WHAT THIS TASK INVOLVES: Give back only one number: how many lines in the data below contain the word "agent".

PROVIDED MATERIAL:
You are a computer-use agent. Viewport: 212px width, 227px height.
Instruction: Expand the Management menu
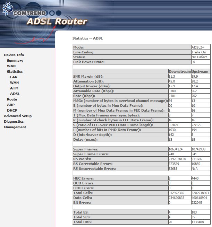[x=15, y=127]
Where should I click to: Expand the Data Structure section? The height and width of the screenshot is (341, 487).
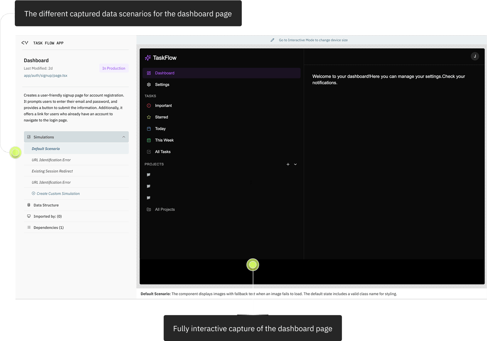(x=46, y=205)
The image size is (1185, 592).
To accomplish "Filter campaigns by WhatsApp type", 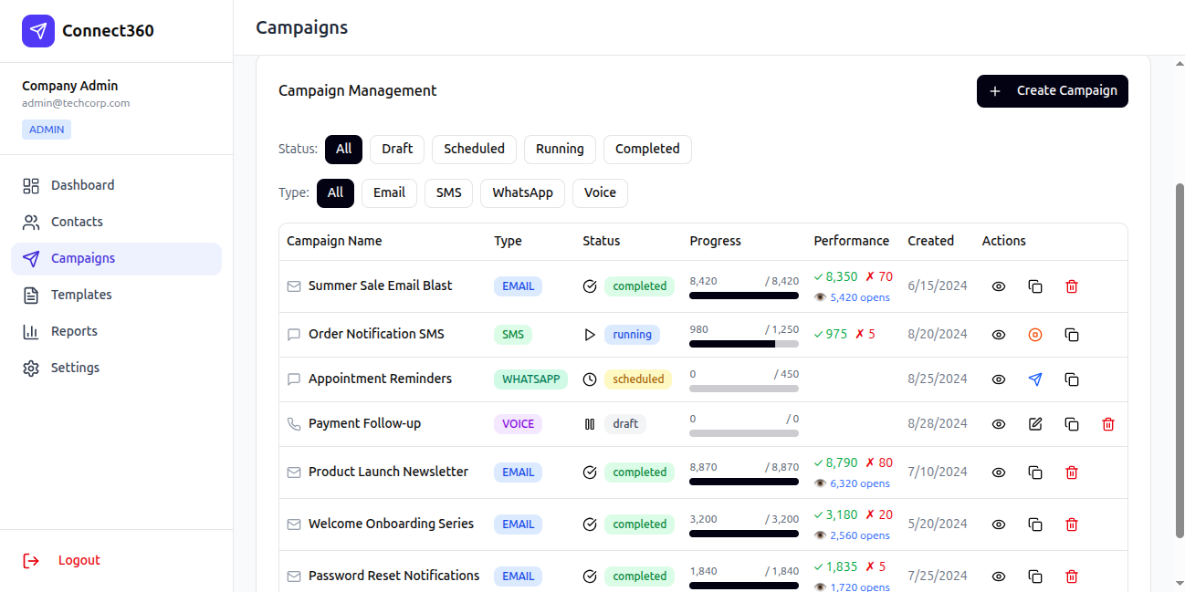I will click(523, 192).
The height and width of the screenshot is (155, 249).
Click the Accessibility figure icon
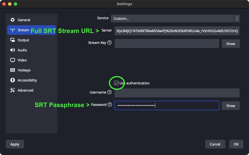[x=13, y=80]
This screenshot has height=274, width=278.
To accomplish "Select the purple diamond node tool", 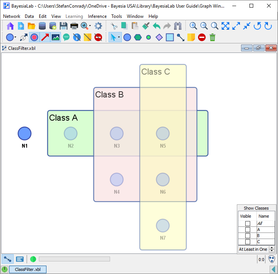I will 159,37.
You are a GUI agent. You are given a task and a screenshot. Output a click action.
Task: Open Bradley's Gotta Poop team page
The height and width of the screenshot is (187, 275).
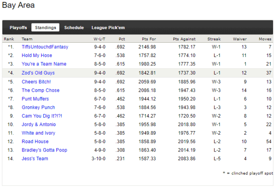tap(44, 150)
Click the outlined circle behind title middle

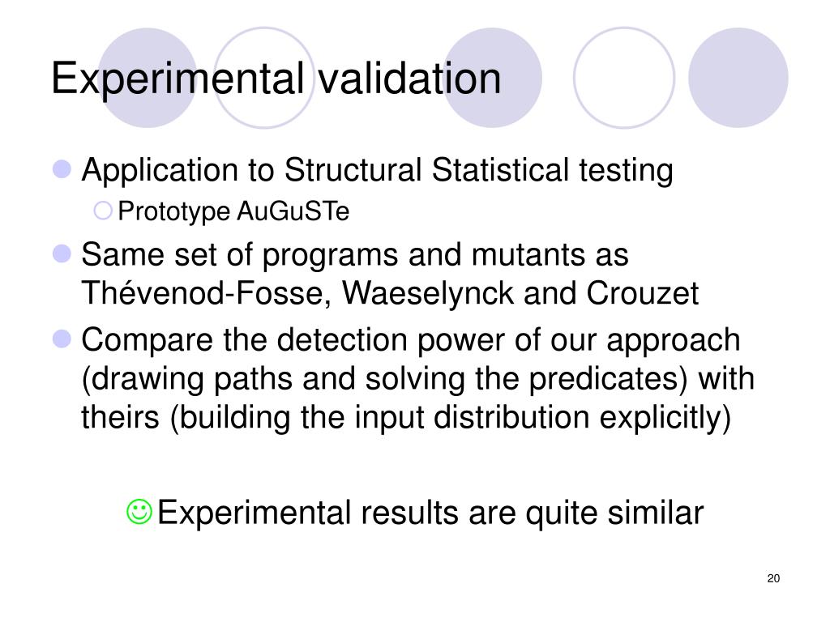pyautogui.click(x=264, y=78)
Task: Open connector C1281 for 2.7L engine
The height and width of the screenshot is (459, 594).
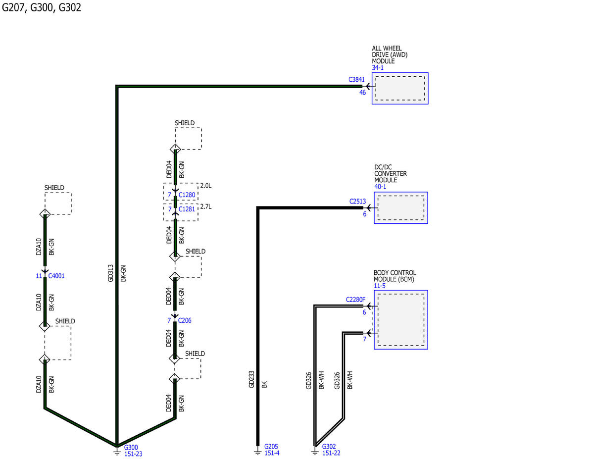Action: [x=187, y=209]
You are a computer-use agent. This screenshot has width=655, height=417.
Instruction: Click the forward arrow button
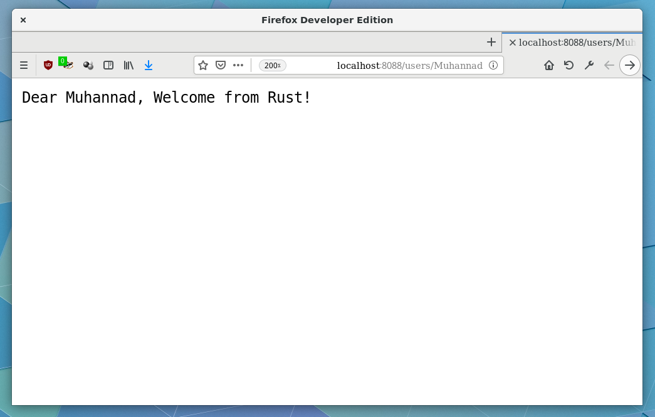pyautogui.click(x=630, y=65)
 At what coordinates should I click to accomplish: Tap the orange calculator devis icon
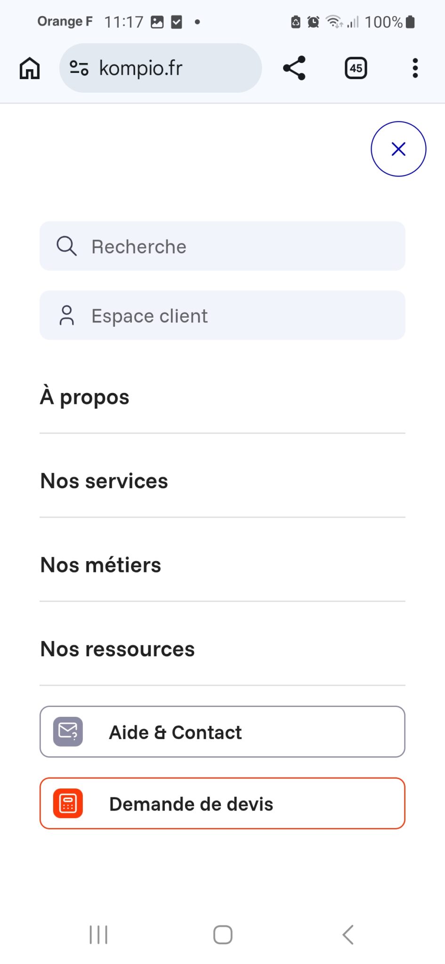(68, 803)
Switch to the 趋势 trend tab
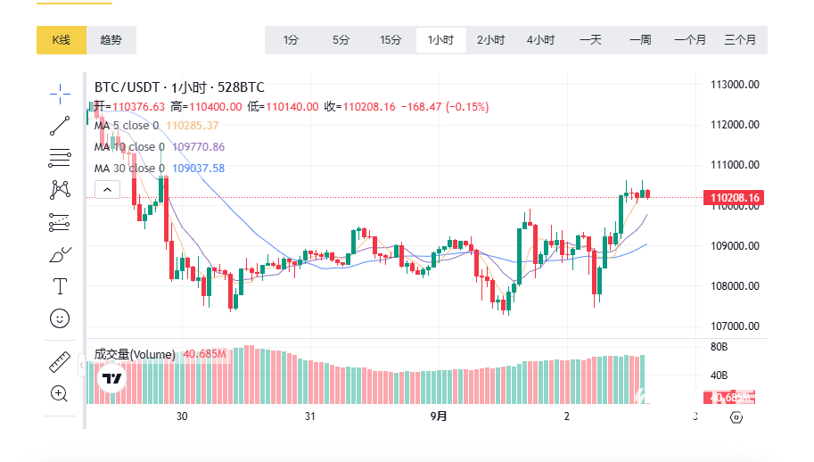This screenshot has width=814, height=462. [111, 40]
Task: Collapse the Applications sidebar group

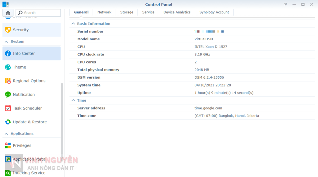Action: pyautogui.click(x=6, y=134)
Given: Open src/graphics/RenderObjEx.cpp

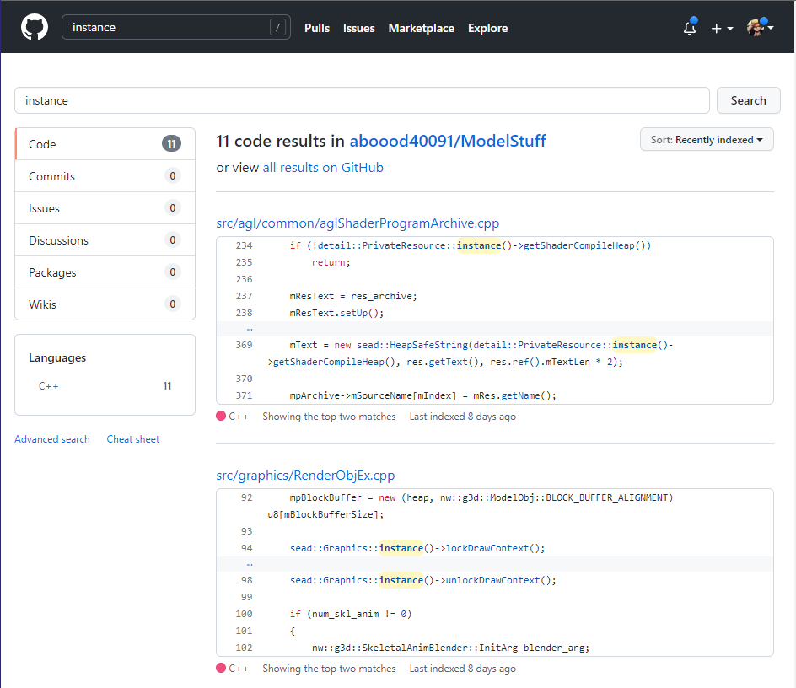Looking at the screenshot, I should coord(305,475).
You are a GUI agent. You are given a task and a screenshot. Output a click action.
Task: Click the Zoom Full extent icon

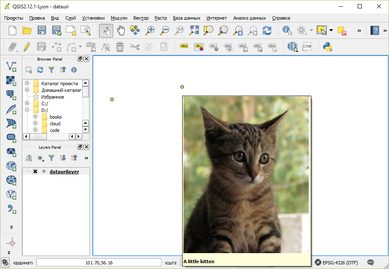point(194,30)
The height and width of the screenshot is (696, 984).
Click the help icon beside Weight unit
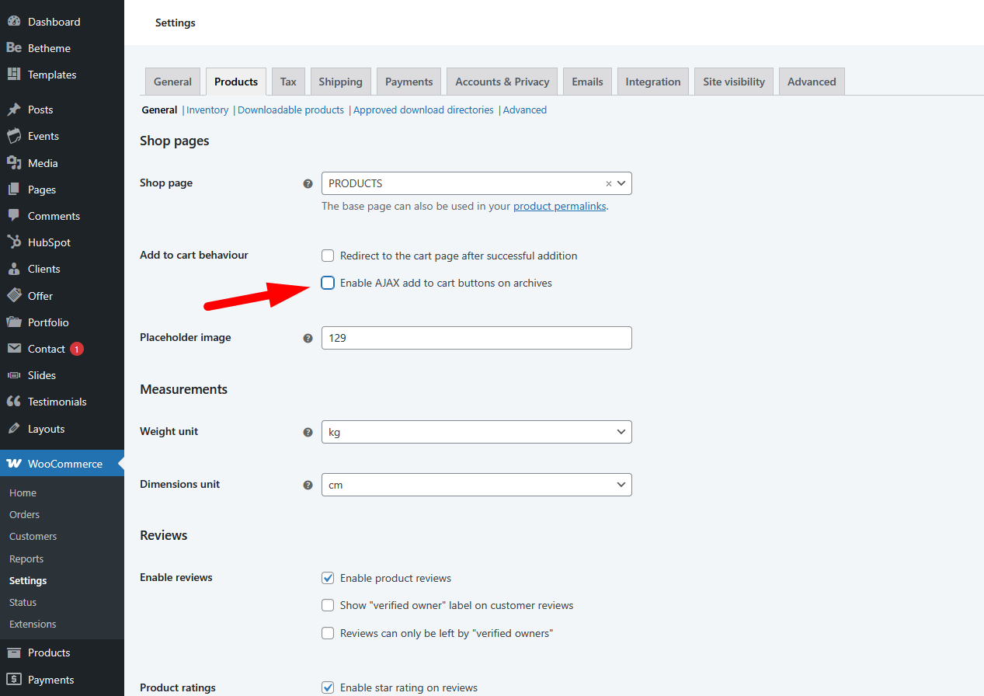tap(308, 432)
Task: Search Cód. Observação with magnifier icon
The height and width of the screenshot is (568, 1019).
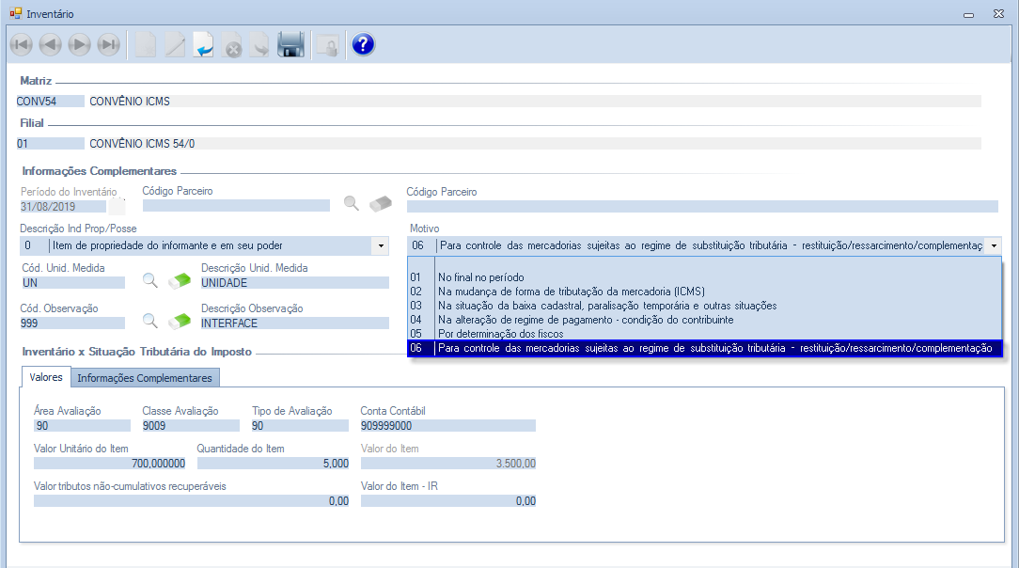Action: tap(149, 321)

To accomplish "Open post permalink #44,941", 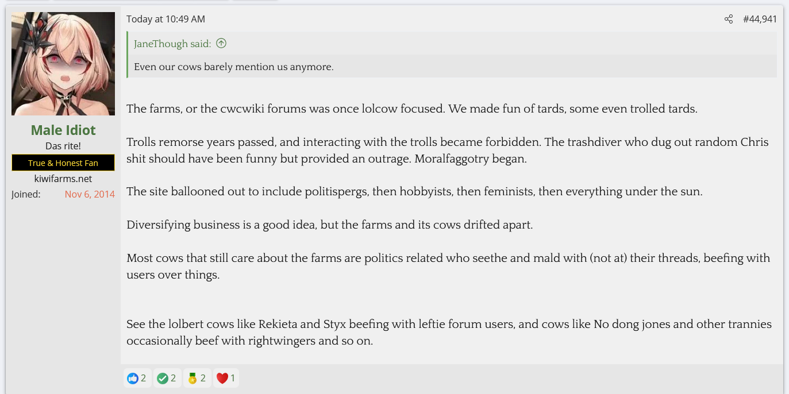I will 760,19.
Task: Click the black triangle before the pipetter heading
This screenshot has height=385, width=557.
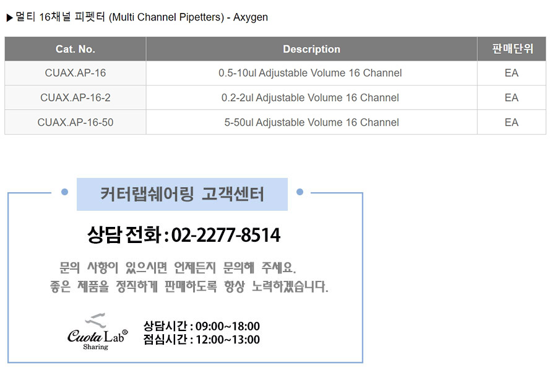Action: pos(9,17)
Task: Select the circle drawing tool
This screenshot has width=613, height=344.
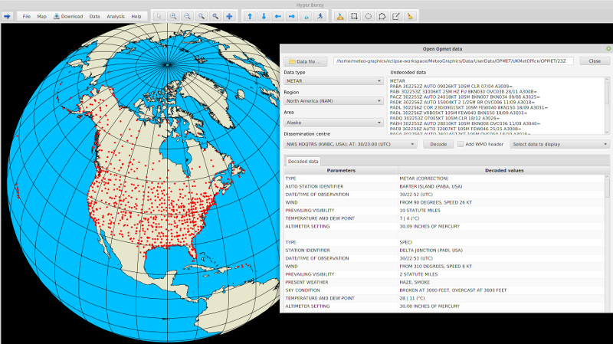Action: (x=368, y=16)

ANSWER SECTION: 4